* **Work instructions**:
A) In the passage about police calls near the Safeworks site, how many calls to police came from members of the public within the 250-metre zone from April to June 2019?
B) From the passage about police calls near the Safeworks site, reproduce word for word the part that opens with the words containing "Beltline residents have" and closes with "hidden social costs.".

##### Document segment #####

In 2019 from the months of April to June there were 883 calls to police from members of the public within a 250-metre zone near the Safeworks consumption site.

The call frequency is 40 percent higher than the three year average for that same quarter.

Beltline residents have started finding themselves feeling unsafe with the addition of the Chumir Centre, which has intensified quite recently.

Not only are more calls coming in about suspicious persons, and unwanted guests hanging out in the area, but violent, property, and drug-related crimes have all spiked since the centre started operating 24/7 on April 30th, 2018.

Some of the problems lie in the goals for the centre as outlined in the Alberta Health Services’ website. At the outset, the operation of safe injection sites focused solely on sustaining the health of drug users, not the safety of the surrounding community as well. In pursuit of one noble goal, those living in the Beltline have ended up paying the hidden social costs.

Calgary police Chief Mark Neufeld said that reports had shown a correlation between the usage of the Chumir Health Centre and calls to police. Neufeld said that approximately every two unique safe consumption site users generate one call to the police per quarter.

##### Provided records #####

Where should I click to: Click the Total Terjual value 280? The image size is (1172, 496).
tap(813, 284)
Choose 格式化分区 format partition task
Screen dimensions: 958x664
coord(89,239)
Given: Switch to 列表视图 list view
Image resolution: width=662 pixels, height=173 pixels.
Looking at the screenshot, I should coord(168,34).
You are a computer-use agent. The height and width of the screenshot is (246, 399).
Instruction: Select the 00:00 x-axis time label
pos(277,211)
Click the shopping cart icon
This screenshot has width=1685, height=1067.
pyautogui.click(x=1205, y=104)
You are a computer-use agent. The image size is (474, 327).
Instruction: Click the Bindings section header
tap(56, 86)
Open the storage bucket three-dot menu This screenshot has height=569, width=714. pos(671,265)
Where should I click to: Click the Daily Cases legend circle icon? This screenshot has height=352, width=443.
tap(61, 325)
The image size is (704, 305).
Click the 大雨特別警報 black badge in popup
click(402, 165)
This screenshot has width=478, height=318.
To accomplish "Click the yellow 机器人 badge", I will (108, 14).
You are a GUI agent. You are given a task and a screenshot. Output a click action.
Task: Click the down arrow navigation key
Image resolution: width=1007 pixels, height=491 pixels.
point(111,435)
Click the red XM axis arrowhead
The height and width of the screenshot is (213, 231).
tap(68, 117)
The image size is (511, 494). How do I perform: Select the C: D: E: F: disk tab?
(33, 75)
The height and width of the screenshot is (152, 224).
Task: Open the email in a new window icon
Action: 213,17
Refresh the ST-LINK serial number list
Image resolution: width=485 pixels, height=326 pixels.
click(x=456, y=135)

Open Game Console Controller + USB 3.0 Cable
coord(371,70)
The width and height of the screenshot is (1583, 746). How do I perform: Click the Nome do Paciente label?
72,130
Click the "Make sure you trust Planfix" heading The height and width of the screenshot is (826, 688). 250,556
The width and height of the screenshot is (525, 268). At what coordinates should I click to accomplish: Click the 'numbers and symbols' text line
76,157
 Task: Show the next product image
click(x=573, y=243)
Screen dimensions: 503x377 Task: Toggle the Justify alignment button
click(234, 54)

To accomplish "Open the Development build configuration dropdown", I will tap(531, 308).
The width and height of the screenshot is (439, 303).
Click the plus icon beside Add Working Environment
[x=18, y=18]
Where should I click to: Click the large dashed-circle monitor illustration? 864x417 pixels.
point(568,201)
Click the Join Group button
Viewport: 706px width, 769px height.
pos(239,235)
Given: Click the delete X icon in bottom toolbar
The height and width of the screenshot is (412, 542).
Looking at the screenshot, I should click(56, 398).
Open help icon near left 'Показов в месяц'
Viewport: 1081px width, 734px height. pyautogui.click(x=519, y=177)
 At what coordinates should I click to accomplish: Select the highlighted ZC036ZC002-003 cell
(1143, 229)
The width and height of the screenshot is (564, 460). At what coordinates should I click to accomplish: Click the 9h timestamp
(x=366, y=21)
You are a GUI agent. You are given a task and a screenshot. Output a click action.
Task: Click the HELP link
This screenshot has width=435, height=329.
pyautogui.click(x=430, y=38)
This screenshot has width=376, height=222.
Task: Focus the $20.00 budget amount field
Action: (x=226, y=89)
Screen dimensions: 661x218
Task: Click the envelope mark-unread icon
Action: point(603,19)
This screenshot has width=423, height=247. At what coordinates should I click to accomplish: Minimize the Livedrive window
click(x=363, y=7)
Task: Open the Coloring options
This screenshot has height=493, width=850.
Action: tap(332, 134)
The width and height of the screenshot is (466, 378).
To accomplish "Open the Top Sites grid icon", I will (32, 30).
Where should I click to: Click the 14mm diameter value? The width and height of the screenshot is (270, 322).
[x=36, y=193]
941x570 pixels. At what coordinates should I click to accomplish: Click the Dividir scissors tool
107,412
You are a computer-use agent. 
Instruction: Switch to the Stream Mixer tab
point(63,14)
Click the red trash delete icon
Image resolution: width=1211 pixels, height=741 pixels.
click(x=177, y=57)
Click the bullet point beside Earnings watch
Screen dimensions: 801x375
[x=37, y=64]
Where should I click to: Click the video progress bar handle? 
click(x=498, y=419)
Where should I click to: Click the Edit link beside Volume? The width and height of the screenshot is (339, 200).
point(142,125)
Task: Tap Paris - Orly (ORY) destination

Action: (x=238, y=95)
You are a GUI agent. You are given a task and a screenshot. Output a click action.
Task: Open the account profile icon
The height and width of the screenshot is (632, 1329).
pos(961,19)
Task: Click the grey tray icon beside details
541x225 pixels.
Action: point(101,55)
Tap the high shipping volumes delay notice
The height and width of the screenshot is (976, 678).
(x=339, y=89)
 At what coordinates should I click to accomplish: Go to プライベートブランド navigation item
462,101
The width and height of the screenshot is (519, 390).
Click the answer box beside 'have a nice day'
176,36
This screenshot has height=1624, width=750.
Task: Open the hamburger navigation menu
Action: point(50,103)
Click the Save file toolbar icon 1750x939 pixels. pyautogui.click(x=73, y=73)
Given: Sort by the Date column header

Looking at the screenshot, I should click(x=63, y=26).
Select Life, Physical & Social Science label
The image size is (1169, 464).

#####

* **Solutions to the tasks**:
A) 883 calls

B)
Beltline residents have started finding themselves feeling unsafe with the addition of the Chumir Centre, which has intensified quite recently.

Not only are more calls coming in about suspicious persons, and unwanted guests hanging out in the area, but violent, property, and drug-related crimes have all spiked since the centre started operating 24/7 on April 30th, 2018.

Some of the problems lie in the goals for the centre as outlined in the Alberta Health Services’ website. At the outset, the operation of safe injection sites focused solely on sustaining the health of drug users, not the safety of the surrounding community as well. In pursuit of one noble goal, those living in the Beltline have ended up paying the hidden social costs.